START Provided information
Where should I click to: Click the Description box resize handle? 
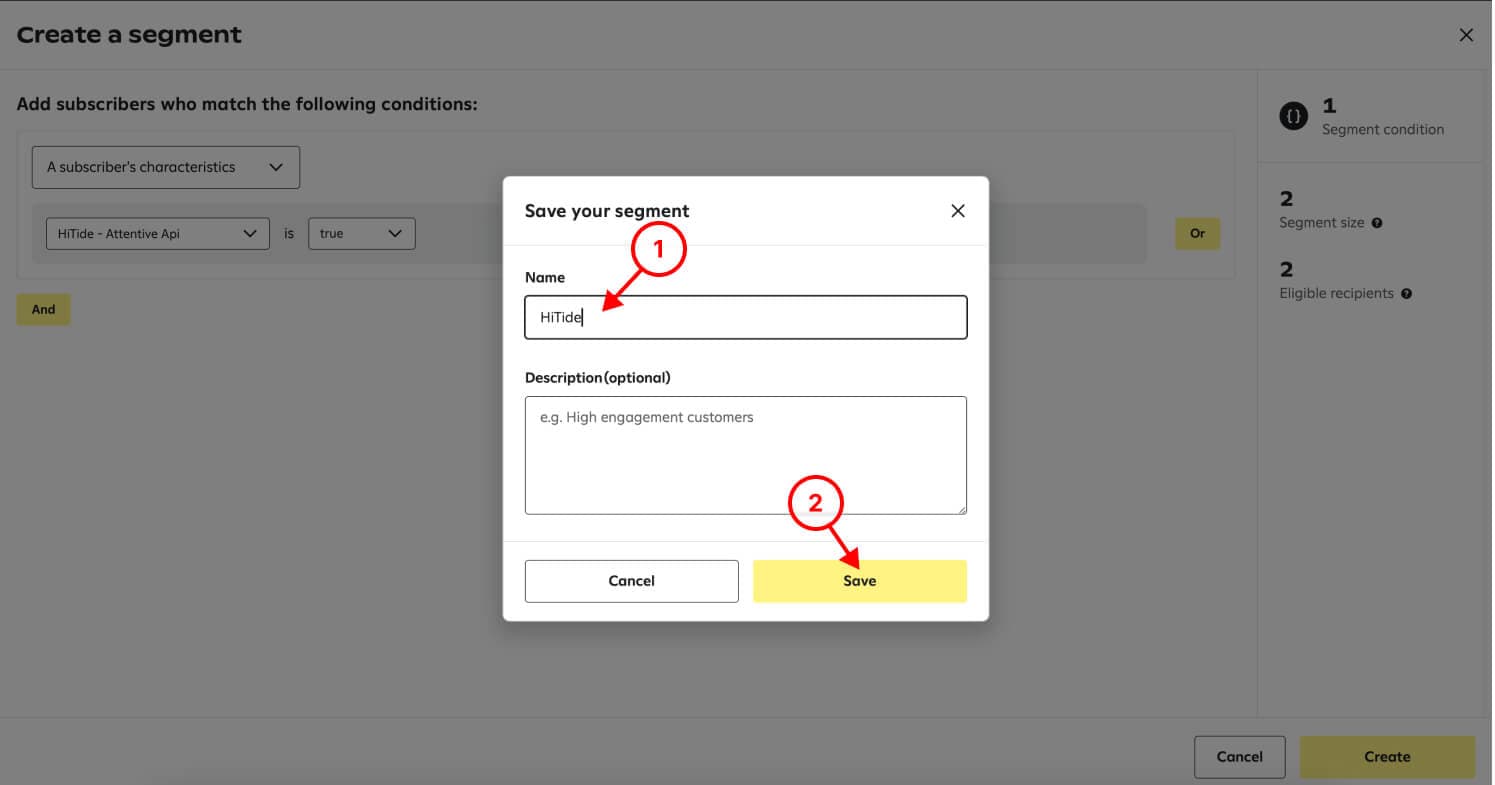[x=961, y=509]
END Provided information
START Provided information
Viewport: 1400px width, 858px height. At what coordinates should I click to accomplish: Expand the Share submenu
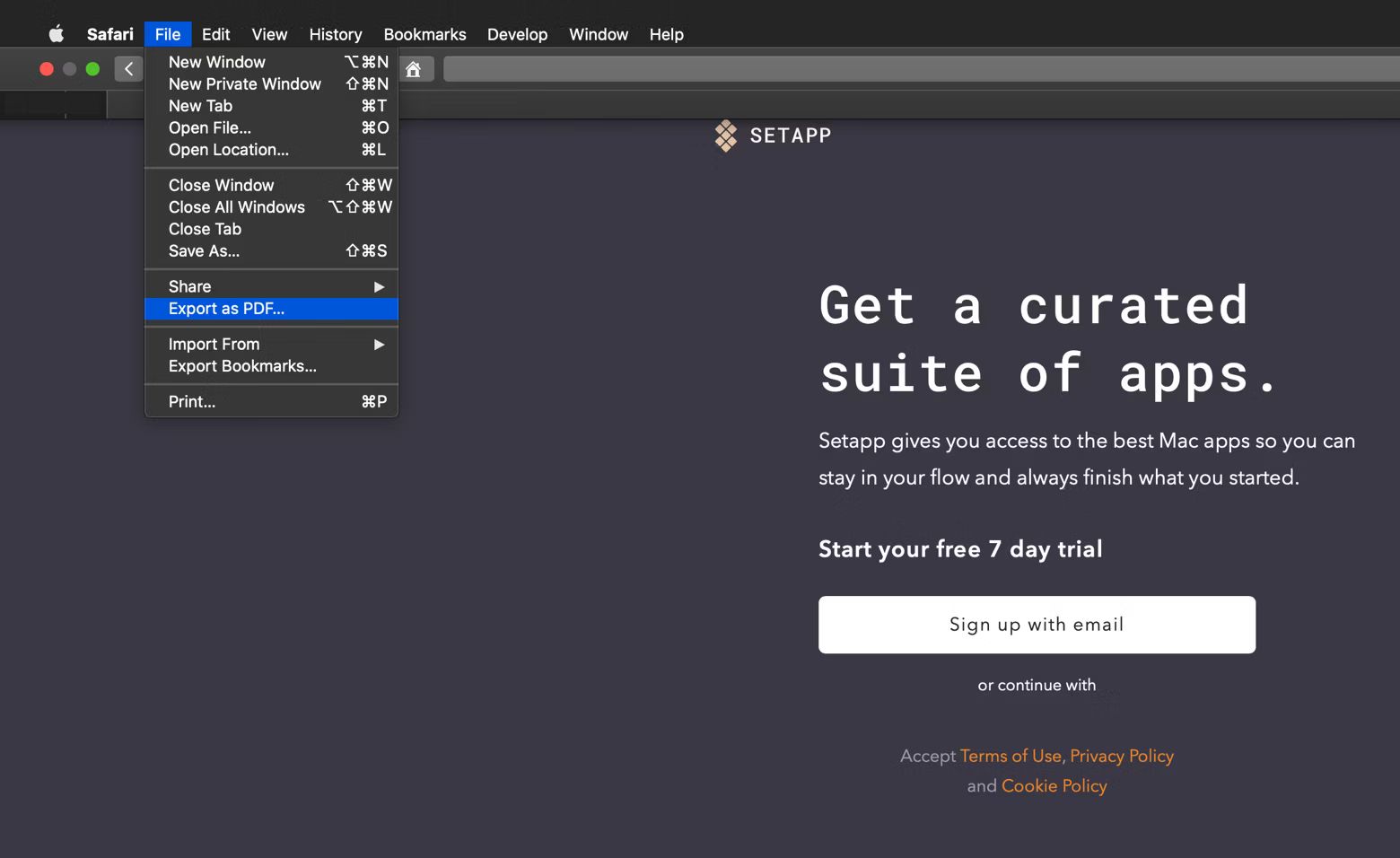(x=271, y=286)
END Provided information
START Provided information
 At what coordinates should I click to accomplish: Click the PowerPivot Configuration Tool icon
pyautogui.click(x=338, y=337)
END Provided information
> **Objective**
Rewrite the rows between the lines holding "Where should I" and "[x=961, y=509]", inclusive, with the requests kept and 60 added to each coordinate in the answers. Leave the pictures out.

> **Output for this task**
Where should I click to: Click the Description box resize handle? 
[x=1021, y=569]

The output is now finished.